Topics
In standard RAG, documents are chunked and this can result in loss of context. A preprocessing step can be used where an LLM can create contexts for the chunks.
Example
original_chunk
= “The company’s revenue grew by 3% over the previous quarter.”contextualized_chunk
= “This chunk is from an SEC filing on ACME corp’s performance in Q2 2023; the previous quarter’s revenue was $314 million. The company’s revenue grew by 3% over the previous quarter.”
In the original_chunk
, we have no idea which company is being referred to. So if there’s similar sentence that talks about some other company’s revenue growth, both of these will be close in the vector space and be retrieved, which is not desired. On the other hand, contextualized_chunk
contains company name and is a better chunk.
Basically, we pass the chunk and the entire doc to the LLM and ask it to contextualize the chunk based on the doc.

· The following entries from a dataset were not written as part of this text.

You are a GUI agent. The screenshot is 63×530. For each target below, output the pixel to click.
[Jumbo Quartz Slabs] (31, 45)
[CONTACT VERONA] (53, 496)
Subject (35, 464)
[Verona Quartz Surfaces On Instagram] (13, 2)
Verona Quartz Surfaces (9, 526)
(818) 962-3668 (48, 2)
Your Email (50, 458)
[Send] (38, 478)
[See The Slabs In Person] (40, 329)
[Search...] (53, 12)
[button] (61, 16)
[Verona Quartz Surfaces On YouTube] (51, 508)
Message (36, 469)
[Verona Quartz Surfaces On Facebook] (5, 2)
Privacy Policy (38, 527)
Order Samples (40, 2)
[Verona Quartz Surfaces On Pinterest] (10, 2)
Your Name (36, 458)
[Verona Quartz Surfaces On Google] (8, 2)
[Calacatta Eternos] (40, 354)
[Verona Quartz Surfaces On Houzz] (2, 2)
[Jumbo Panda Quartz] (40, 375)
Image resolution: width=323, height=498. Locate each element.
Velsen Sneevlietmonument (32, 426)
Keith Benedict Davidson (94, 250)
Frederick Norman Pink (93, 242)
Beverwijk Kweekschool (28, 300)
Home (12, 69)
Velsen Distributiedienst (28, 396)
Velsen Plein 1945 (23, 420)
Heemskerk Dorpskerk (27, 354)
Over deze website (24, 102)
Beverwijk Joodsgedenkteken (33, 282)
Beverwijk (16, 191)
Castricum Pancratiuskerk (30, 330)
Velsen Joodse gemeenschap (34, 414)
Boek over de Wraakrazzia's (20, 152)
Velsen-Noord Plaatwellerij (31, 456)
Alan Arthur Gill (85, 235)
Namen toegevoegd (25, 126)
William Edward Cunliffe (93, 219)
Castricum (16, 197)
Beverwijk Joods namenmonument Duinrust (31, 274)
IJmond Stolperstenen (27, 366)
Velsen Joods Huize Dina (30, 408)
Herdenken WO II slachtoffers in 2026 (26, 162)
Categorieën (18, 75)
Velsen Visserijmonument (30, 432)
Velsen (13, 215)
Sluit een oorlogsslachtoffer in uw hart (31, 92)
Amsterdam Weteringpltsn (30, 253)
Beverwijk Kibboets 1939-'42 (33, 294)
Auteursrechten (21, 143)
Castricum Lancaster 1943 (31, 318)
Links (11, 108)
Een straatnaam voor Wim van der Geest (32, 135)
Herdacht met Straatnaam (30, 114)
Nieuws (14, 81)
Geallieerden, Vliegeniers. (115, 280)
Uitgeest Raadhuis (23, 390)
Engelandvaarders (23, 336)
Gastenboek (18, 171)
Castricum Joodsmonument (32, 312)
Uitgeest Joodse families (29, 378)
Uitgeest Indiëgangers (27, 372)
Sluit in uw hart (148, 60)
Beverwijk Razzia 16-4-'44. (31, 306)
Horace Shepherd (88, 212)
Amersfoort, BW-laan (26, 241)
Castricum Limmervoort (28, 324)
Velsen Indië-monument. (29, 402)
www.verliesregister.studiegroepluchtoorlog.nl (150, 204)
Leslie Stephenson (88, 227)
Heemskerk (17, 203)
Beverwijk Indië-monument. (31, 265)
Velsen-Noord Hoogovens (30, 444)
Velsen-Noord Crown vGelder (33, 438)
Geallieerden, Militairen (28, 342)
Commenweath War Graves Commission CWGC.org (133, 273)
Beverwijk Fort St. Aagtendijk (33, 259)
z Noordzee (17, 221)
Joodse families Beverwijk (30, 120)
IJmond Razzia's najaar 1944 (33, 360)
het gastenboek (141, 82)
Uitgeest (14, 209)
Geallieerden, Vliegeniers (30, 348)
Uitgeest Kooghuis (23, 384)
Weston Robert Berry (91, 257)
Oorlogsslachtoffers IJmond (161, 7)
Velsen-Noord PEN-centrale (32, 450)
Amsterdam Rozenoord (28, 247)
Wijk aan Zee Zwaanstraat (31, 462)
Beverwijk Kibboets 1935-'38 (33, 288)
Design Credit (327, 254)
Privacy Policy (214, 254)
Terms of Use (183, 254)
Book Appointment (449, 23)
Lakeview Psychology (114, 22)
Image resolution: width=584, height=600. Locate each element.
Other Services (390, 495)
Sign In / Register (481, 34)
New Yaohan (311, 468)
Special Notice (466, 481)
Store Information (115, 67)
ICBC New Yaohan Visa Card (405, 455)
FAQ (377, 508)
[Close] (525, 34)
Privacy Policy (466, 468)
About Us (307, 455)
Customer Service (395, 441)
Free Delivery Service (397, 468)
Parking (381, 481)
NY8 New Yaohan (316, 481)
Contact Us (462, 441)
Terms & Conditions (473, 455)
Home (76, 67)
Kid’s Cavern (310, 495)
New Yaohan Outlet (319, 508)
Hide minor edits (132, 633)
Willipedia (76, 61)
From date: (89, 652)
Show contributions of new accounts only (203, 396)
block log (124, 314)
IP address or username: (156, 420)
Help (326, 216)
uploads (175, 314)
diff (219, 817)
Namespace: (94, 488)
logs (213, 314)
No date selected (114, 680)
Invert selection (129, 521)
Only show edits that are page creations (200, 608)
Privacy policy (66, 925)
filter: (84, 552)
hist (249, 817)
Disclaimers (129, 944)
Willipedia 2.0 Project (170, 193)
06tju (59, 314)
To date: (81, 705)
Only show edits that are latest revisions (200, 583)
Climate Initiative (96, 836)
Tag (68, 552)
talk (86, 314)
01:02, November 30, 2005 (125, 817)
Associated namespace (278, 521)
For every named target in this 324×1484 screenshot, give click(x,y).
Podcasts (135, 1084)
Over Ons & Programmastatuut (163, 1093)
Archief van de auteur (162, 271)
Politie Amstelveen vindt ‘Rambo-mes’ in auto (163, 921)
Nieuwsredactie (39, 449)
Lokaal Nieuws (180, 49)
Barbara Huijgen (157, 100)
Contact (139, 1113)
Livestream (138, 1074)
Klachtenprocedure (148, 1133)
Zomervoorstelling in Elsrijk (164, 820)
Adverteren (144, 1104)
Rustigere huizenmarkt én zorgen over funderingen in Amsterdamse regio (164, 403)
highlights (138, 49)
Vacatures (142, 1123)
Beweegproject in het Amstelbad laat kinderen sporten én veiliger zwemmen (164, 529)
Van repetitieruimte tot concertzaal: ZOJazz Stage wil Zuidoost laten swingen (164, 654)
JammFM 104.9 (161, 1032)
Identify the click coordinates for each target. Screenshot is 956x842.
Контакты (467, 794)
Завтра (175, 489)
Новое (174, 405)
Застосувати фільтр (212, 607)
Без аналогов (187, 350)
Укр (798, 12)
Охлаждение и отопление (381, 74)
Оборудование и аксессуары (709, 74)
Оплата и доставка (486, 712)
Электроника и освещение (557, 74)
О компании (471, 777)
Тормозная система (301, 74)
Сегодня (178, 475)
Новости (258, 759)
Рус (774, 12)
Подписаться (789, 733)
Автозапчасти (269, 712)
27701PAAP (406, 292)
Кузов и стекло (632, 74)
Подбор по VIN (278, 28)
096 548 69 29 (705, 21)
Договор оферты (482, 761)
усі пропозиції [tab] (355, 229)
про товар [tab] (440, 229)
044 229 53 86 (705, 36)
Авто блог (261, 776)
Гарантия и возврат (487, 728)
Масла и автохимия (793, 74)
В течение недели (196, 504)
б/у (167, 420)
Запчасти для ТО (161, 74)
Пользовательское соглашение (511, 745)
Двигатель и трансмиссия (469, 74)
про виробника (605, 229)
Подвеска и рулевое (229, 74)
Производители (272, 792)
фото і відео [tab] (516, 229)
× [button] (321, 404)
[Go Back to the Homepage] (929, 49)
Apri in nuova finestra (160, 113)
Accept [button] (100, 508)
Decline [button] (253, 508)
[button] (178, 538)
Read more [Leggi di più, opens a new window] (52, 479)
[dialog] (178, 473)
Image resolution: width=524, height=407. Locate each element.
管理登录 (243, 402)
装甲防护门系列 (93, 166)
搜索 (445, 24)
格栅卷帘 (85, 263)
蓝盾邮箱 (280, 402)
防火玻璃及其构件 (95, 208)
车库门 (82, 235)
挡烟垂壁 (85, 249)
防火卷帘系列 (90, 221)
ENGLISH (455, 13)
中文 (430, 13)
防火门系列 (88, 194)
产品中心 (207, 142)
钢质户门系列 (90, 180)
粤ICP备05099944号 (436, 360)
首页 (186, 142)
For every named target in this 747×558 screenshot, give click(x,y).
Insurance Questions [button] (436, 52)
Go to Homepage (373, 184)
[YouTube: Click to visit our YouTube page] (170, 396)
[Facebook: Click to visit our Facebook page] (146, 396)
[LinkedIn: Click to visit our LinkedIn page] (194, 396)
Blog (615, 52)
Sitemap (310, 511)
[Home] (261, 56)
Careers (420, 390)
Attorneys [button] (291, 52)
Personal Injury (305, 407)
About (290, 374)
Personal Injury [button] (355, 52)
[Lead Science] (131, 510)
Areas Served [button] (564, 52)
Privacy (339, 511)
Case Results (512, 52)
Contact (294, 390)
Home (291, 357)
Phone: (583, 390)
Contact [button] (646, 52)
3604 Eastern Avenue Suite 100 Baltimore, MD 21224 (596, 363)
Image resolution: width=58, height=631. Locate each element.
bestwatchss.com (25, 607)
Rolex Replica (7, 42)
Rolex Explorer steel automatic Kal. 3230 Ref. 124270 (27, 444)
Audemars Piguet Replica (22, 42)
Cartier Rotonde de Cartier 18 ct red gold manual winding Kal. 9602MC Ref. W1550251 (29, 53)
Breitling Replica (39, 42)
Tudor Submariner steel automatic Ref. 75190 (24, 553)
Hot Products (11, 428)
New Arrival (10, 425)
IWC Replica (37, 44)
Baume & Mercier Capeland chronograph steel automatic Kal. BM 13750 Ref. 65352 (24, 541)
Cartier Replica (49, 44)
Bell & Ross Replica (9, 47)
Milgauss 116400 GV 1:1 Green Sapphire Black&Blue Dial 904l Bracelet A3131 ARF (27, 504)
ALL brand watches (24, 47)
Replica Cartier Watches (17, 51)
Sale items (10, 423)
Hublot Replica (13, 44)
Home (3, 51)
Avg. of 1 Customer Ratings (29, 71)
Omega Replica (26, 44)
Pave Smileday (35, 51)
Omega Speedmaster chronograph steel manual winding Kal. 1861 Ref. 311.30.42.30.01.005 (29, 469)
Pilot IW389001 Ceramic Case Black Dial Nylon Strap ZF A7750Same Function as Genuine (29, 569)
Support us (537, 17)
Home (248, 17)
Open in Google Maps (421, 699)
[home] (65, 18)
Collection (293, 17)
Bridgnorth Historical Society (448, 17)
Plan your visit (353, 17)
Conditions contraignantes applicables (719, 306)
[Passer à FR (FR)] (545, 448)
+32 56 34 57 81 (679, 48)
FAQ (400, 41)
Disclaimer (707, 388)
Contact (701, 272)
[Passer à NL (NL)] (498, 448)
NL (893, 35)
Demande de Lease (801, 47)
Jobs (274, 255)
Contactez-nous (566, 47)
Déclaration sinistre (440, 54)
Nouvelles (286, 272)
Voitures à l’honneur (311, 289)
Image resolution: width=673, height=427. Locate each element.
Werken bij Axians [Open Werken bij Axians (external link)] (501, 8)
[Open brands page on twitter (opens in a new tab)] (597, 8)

A sample prompt would look something like:
<document> {{WHOLE_DOCUMENT}} </document>
Here is the chunk we want to situate within the whole document
<chunk> {{CHUNK_CONTENT}} </chunk>
Please give a short succinct context to situate this chunk
within the overall document for the purposes of improving
search retrieval of the chunk.
Answer only with the succinct context and nothing else.
Anthropic reports that this technique reduced the top-20 chunk retrieval failure rate by 35% (5.7% → 3.7%) consistentently across domains: codebases, fiction, ArXiv papers, Science Papers.